» SHORT TASK: List every line of the rows below as a numbered list, skipping blank lines and leaving out the pictures.

» GIVEN ENTRIES:
----
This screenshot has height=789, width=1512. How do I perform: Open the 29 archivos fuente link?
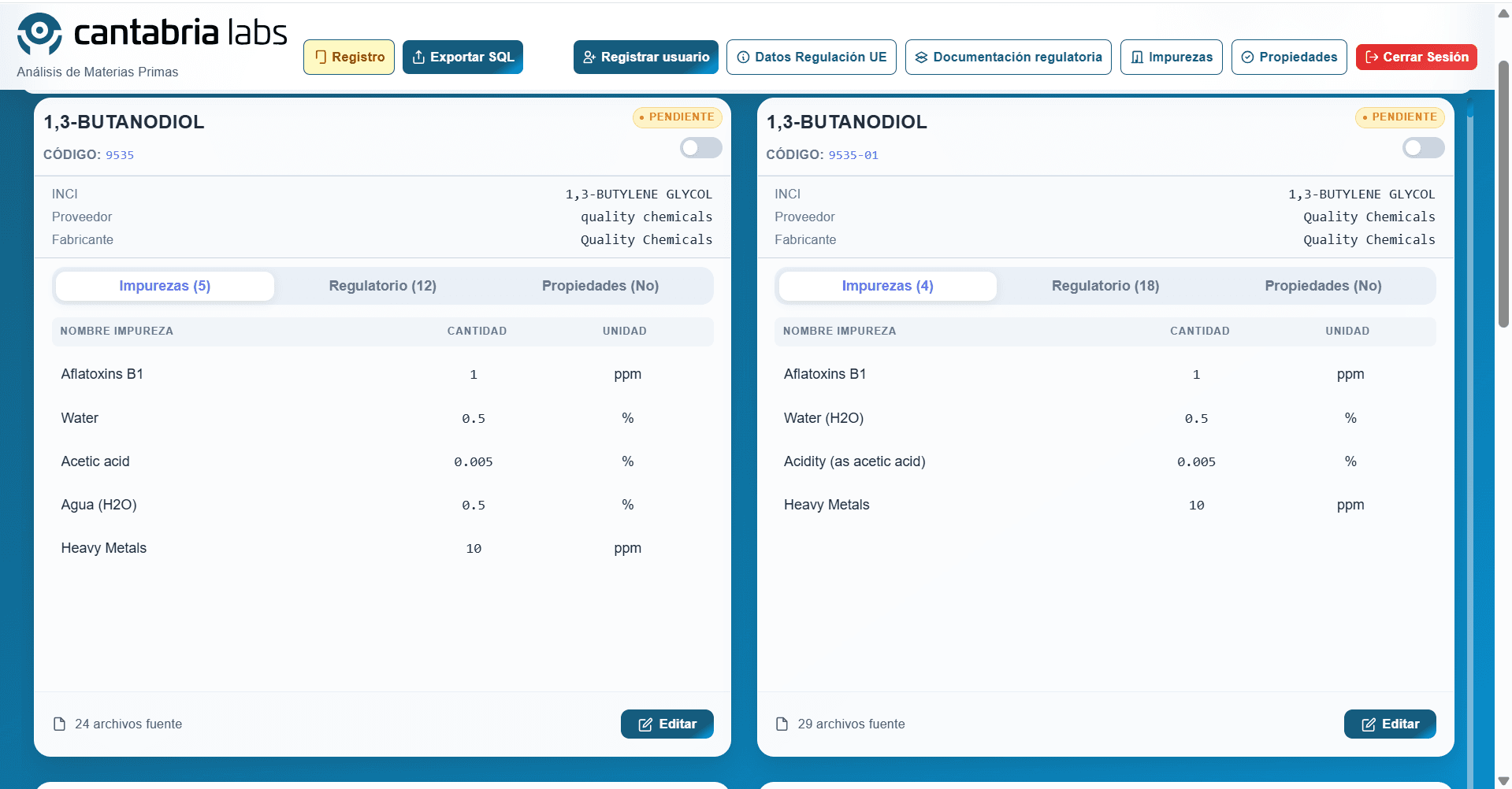[x=851, y=724]
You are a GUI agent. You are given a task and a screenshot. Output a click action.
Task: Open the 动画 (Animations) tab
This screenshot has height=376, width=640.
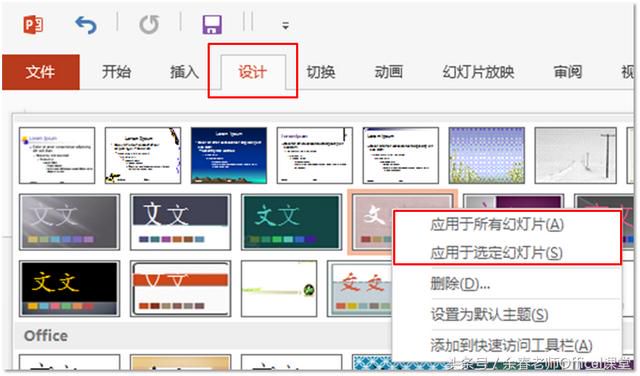coord(389,72)
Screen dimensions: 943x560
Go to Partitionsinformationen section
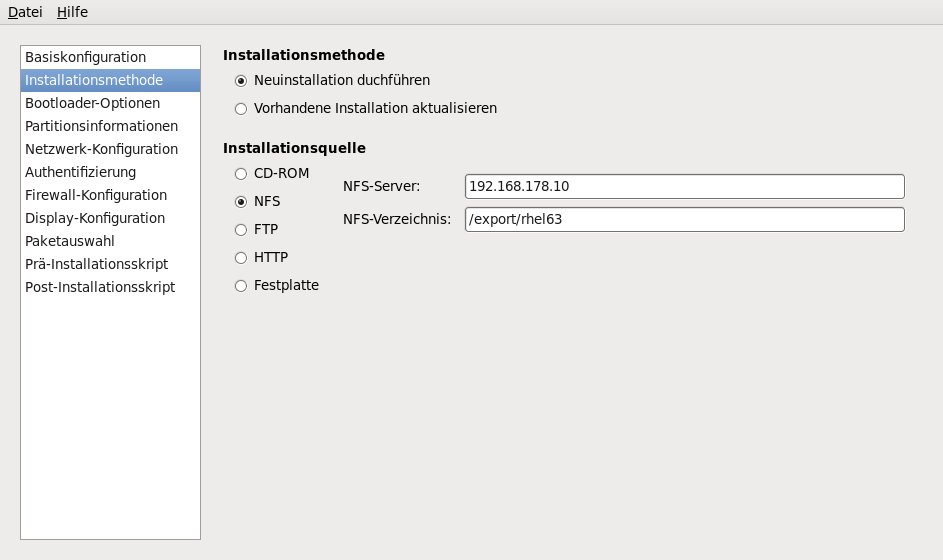click(x=101, y=126)
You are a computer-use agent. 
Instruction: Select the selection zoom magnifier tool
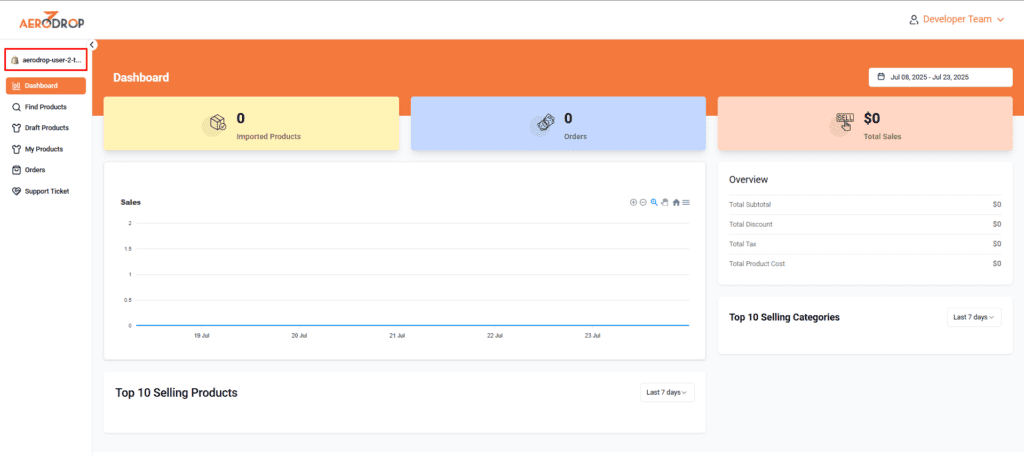pos(654,202)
----
» ANSWER:
1. This screenshot has height=789, width=1512. How do I perform: Open the 29 archivos fuente link?
2. [x=851, y=724]
3. You are a GUI agent. You are given a task and a screenshot. Output a click action.
4. Task: Open the 动画 (Animations) tab
5. This screenshot has height=376, width=640.
6. coord(389,72)
7. Screen dimensions: 943x560
8. Go to Partitionsinformationen section
9. click(x=101, y=126)
10. You are a computer-use agent. 
11. Instruction: Select the selection zoom magnifier tool
12. pos(654,202)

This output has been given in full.